=== Consigne ===
Répondez aux questions suivantes d'après le texte sur le livre d'entretiens avec Dominique A.
(a) À quel âge Dominique A a-t-il connu ses premiers émois scéniques ?
(b) Quels sont les deux albums de 2018 cités ?
(c) Avec qui Philippe Pascal avait-il repris le chemin des scènes depuis 2017 ?

=== Texte à lire ===
•••

Dans Dominique A, Solide, livre d'entretiens avec Grégoire Laville, qui est aussi un éventail ouvert sur ses œuvres et le va-et-vient d'un disque à l'autre, Dominique A s'y révèle sans chiqué et livre ses pensées dans l'ordre et les désordres du possible, l'auteur ayant semble t-il gardé le phrasé de la parole prononcée. De mon côté je n'aurai peut-être pas tout gardé ainsi, mais c'est aussi certainement l'intérêt d'un tel ouvrage, brut et sans tabou, je crois. Différents thèmes sont abordés tel son "engagement social" tardif, tant il en était méfiant et en retrait au début de sa carrière. On y découvre aussi son désamour pour le cinéma qui lui met pourtant la larme à l'oeil facilement. On accède également à l'intimité de son enfance ou à ses premiers émois scéniques, à 14 ans, torse nu, libéré de sa timidité. Car c'est bien à travers la musique que Dominique A forge aussi sa vie d'homme avec les premiers concerts, le premier 45T, puis la machine qui s'emporte et le succès qui arrive avec le Twenty-Bar et là encore sa défiance vis à vis du milieu. Dominique A n'a jamais voulu se laisser contrôler et dissèque subtilement ce milieu de la chanson française dans lequel il est possible de tomber au plus bas. On a affaire ici aussi au combat qu'il faut mener entre la vie d'artiste et celle de la paternité par exemple comme la période houleuse de l'album Remué où la séparation amoureuse se mêlait à une tournée abrasive. Dominique A y parle donc librement et n'a pas la langue dans sa poche. Son exigence, ses doutes, font de lui un musicien réfléchi qui travaille et pense "chanson " en permanence, mais paradoxalement, on le trouve ici à une période où il a envie de larguer les amarres pour un temps donné après les deux albums de 2018 : Toute Latitude et La Fragilité, puis la tournée qui a suivi. La suite, parce que suite il y aura, est envisagée d'une autre façon. Tout comme nous en parlions à ce propos dans le n°7 de Persona, on sent Dominique A basculer vers une autre forme d'écriture où la musique peut-être, prendrai plus de place que les textes. Le livre se situe donc à une nouvelle période charnière pour le musicien et auteur qu'il est. Cette série d'entretiens est également émaillée par la mort de Philippe Pascal qui depuis 2017 avait repris le chemin des scènes avec ses acolytes de Marquis de Sade, alors en plein enregistrement d'un nouvel album.

•••

=== Données fournies ===

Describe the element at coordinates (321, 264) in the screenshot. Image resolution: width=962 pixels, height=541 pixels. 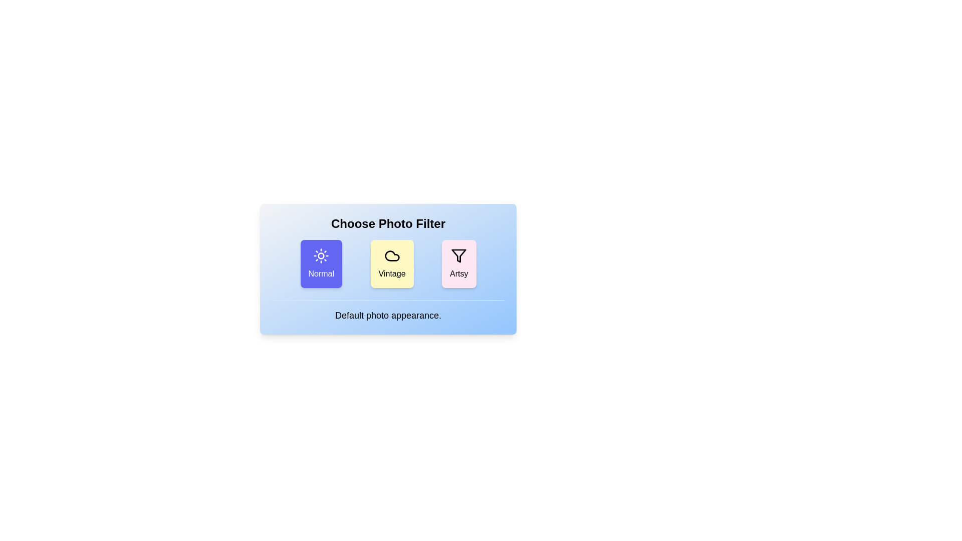
I see `the photo filter Normal by clicking on its corresponding button` at that location.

•••

=== Réponse ci-dessous ===
(a) À 14 ans.
(b) Toute Latitude et La Fragilité.
(c) Avec ses acolytes de Marquis de Sade.